Exercise:
Resume the project write-up on Port Authority bus performance, picking up right after its final sentence.

Selection:
· · · · · · ·
##Motivation:

Our motivation behind using Port Authority’s Monthly Bus Performance is both personal and societal. Many CMU/Pitt students, including us, rely on Port Authority to commute to and from class, work, and social gatherings. Port Authority is also an important resource for the broader Pittsburgh community, and many people depend entirely on them for transportation. Oftentimes, buses can be scheduled 30 minutes to an hour from each other, so either missing the bus because it came 10 minutes early or being 10 minutes late to an important meeting or test can have catastrophic consequences. Quantifying the performance and reliability of PA’s buses will provide valuable insights that can help Pittsburgh’s community to plan accordingly and avoid being late to important events. For CMU students, the information would hopefully allow them to be more informed about the tendencies of bus routes in their area. Additionally, we would hope to spark a larger discussion surrounding the efficacy of Pittsburgh’s public transportation systems and hold Port Authority accountable to their OTP goals of 73% for bus and 80% for rail service. Our insights, if used by Port Authority, could lead to improvements in the way they allocate resources and increase trust in Pittsburgh’s public transit, which would have numerous positive effects.

## Related Work

We’ve been aware of Port Authority’s faults throughout our time as students and commuters in Pittsburgh. Both of us have had trouble with late/missing buses in the past, and when one of us suggested a project in the realm of public transportation while brainstorming, we decided to check whether Port Authority collected any data on their buses and ridership. Once we found a suitable dataset and learned about Port Authority’s On Time Performance goals, we determined that taking a closer look at Pittsburgh’s system and its potential flaws would be something worthwhile.
· · · · · · ·
Data lines:
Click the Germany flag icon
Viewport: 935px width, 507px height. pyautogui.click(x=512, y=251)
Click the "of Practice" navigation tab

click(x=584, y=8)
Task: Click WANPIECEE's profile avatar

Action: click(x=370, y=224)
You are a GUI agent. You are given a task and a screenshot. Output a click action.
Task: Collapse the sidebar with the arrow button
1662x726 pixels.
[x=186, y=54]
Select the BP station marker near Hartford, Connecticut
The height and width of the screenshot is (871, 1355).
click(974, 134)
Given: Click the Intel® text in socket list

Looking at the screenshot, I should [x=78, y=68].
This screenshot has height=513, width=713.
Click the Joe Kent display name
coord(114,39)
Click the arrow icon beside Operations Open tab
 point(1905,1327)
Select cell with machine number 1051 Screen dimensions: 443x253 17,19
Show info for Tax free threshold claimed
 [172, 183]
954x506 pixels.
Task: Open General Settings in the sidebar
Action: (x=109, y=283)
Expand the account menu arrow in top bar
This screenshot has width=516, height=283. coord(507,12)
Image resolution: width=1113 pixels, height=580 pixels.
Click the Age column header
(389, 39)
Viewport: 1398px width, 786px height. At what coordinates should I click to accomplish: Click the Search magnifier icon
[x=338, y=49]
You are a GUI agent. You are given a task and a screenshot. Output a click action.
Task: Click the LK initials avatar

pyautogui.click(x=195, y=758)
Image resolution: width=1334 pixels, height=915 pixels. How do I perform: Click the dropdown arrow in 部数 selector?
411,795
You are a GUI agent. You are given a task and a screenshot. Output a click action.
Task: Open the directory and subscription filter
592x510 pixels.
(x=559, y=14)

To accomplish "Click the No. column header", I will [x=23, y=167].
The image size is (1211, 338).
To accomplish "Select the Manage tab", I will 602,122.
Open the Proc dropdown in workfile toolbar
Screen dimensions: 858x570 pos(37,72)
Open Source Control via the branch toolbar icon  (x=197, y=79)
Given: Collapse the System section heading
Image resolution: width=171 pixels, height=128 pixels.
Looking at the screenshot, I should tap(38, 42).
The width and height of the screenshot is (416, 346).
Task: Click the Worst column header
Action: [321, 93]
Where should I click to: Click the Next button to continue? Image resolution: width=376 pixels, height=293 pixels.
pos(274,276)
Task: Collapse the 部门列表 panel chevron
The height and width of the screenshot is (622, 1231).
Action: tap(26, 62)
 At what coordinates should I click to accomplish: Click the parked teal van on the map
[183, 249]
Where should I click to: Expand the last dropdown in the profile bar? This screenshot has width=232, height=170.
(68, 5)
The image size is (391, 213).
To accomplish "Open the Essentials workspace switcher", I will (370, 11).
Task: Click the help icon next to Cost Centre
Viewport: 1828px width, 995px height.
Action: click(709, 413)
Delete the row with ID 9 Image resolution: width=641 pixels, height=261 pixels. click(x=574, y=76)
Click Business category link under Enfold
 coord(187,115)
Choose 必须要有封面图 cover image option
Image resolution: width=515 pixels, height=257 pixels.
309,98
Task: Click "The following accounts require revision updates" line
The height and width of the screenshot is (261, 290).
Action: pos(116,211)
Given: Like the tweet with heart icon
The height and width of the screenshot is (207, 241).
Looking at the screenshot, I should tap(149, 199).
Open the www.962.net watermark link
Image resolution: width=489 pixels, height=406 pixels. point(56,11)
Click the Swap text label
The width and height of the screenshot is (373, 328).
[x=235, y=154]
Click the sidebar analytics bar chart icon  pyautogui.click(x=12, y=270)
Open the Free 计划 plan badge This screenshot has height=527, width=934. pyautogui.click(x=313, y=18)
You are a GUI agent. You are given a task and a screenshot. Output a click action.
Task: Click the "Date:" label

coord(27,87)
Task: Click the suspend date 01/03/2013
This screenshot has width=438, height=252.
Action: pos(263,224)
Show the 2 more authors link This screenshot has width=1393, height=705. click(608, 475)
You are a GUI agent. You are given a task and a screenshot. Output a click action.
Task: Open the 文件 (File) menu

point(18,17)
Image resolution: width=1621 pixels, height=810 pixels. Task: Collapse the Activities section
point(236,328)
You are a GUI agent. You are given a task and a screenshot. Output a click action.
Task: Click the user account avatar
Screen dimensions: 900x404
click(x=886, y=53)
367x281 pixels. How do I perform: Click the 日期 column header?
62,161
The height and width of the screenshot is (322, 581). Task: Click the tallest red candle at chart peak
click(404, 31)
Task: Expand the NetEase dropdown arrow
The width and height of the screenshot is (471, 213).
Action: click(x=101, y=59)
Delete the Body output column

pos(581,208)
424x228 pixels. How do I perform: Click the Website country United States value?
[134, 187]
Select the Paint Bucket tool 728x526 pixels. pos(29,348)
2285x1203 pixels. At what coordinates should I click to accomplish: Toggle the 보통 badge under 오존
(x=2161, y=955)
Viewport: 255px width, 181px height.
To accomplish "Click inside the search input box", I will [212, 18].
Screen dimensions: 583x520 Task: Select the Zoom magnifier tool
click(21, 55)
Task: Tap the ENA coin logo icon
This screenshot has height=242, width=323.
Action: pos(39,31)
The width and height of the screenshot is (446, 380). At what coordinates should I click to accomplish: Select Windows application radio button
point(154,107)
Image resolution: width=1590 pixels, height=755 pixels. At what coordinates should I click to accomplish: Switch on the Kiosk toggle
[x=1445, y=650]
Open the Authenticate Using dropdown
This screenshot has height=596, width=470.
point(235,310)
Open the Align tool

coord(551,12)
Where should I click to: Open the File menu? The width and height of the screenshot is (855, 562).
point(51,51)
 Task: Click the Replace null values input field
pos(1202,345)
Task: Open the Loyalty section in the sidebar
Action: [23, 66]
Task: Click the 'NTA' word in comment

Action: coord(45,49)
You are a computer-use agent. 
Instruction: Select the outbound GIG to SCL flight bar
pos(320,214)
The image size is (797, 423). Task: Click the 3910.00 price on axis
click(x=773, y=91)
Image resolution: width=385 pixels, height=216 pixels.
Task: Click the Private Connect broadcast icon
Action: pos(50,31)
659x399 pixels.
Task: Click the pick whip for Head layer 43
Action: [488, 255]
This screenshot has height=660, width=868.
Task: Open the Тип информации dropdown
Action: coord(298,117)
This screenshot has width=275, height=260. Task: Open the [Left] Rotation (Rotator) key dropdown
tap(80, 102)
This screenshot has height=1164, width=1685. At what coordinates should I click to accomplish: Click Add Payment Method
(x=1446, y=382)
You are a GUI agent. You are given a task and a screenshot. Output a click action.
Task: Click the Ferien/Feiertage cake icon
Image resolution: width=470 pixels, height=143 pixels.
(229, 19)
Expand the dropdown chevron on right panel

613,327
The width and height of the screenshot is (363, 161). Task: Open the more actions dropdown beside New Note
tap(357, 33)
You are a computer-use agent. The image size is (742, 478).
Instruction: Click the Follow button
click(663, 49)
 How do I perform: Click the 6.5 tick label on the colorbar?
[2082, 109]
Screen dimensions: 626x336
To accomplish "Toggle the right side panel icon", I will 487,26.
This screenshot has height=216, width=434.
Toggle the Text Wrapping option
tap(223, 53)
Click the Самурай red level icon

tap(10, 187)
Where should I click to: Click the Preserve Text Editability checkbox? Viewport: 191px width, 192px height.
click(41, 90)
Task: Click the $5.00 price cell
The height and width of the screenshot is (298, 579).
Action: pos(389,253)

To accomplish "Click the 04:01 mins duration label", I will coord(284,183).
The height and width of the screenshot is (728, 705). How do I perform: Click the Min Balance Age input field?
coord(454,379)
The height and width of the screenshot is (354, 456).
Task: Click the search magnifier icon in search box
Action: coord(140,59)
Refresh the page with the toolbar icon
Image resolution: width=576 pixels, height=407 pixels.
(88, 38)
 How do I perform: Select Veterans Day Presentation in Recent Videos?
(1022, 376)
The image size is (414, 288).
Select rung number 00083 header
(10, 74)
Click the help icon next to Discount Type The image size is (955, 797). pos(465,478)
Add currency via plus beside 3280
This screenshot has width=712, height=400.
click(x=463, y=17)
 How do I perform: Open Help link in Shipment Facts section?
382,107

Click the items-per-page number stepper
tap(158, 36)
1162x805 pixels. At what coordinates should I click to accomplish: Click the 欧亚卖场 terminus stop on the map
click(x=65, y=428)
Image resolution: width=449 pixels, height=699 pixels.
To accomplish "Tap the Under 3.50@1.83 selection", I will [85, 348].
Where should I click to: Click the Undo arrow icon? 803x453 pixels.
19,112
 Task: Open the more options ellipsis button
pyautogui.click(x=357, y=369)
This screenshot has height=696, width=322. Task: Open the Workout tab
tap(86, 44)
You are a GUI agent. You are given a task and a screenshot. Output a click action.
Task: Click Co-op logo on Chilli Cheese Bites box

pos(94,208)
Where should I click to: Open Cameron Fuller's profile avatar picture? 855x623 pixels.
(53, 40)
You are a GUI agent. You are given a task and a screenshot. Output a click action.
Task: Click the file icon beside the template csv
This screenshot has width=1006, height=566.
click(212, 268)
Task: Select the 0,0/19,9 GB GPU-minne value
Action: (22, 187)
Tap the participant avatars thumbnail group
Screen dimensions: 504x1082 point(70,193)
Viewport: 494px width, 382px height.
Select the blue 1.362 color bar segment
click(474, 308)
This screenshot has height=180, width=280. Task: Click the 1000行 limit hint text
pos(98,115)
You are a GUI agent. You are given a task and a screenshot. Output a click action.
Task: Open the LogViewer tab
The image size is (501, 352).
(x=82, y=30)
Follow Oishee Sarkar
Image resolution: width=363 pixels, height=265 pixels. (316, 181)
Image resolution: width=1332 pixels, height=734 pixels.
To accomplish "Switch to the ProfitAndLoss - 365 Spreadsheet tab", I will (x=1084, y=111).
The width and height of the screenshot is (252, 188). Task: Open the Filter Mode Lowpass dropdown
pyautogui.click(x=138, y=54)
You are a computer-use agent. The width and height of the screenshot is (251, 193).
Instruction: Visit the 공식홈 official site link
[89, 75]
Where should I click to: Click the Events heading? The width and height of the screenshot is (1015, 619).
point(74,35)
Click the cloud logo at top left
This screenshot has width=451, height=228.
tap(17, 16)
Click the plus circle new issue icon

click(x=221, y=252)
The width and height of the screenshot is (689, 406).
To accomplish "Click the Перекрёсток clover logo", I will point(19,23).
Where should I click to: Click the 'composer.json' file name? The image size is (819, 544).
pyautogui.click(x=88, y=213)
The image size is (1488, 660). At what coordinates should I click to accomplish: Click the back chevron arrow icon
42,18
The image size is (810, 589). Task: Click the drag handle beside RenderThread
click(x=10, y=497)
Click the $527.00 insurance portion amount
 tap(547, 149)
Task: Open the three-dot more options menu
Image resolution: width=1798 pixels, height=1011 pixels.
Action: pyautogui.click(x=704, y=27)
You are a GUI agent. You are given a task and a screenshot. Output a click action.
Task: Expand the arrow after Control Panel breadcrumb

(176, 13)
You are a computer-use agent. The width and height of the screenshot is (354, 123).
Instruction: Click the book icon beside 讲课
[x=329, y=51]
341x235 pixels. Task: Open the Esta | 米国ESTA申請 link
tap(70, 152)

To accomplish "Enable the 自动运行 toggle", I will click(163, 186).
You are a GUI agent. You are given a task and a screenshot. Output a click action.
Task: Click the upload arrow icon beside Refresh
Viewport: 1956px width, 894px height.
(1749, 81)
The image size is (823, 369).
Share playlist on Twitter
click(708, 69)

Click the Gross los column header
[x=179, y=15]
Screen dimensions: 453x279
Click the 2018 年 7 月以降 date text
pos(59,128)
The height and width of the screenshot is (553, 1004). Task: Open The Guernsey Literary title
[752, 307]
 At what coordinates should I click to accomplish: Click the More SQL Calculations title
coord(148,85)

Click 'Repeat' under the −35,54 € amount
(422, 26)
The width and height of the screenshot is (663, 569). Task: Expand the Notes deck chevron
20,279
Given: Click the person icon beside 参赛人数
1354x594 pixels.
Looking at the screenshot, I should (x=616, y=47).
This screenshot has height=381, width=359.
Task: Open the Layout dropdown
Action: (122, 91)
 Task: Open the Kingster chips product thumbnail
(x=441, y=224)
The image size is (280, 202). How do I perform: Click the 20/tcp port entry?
· · · · · · ·
Answer below:
## Data

From a preliminary investigation, the data appears to be in a manageable format that is ready to be analyzed. It can be downloaded in a csv format, where it is well organized and includes things like a primary key (id field) in addition to descriptive fields such as the route, date, type of transport, day of the week, and on time percentage. The id field could provide for an easy way to join this data to other similar data sets from the port authority, however we will have to investigate this further once analysis begins. As for the current formatting, the data is in one table and has 11 columns which are named as follows: “id”, “route” (text), “ridership_route_code” (text), “full_route_name” (text), “current_garage” (text), “mode” (text), “month_start” (date), “year_month” (text), “day_type” (text), “on_time_percent” (float8), “data_source” (text). Some columns are categorical as they relate to a route number or name, others are interval and related to the time of recording, and “on_time_percent”, which would be the column of highest interest, is numerical data in a ratio format. The data table has 22,258 entries (rows) and has data from as far back as the start of 2017 to October 2024. There is an additional dataset providing monthly ridership info with 11 columns and 22,317 entries (rows), which we haven’t decided whether we’ll analyze in addition to our primary dataset. Although the data collection started at a later date (2019), this dataset contains many overlapping columns, so it wouldn’t be difficult to integrate it into our plan. This dataset’s columns are as follows: “id”, “route” (text), “ridership_route_code” (text), “full_route_name” (text), “current_garage” (text), “mode” (text), “month_start” (date), “year_month” (text), “day_type” (text), “avg_riders” (int), “day_count” (int).

Provide the URL or source of the data. Is the data clean and ready to be analyzed or do you need to do it? To your knowledge has this data been used in other projects (anywhere).

https://data.wprdc.org/dataset/port-authority-monthly-average-on-time-performance-by-route/resource/00eb9600-69b5-4f11-b20a-8c8ddd8cfe7a

https://data.wprdc.org/dataset/prt-monthly-average-ridership-by-route/resource/12bb84ed-397e-435c-8d1b-8ce543108698

After a brief investigation, it appears that some of the cleaning and preprocessing steps have been done for us. Both datasets are stewarded, and while we may have to deal with a couple rows with missing or incorrect entries, and make pivots in the dataset to create categories that are useful to us, both datasets are generally prepared for analysis. One analysis on Pittsburgh Bus Ridership was done by the NYC Data Science Academy, but it appears that their focus was on ridership whereas ours will be primarily on OTP. I found some articles on Port Authority’s bus performance as well, but none of these seemed to go as deep as we’re intending on, and I couldn’t determine whether they used the exact same dataset.

## Questions

1. Has Port Authority met its OTP targets this year, and have they improved over time (since 2017 when the data collection began)?
We hope to understand the performance trend of the Port Authority across time, which will help in assessing the effectiveness of past initiatives and planning future improvements. Our plan is to visualize trends holistically and for specific bus routes using line charts and compute year-over-year performance metrics.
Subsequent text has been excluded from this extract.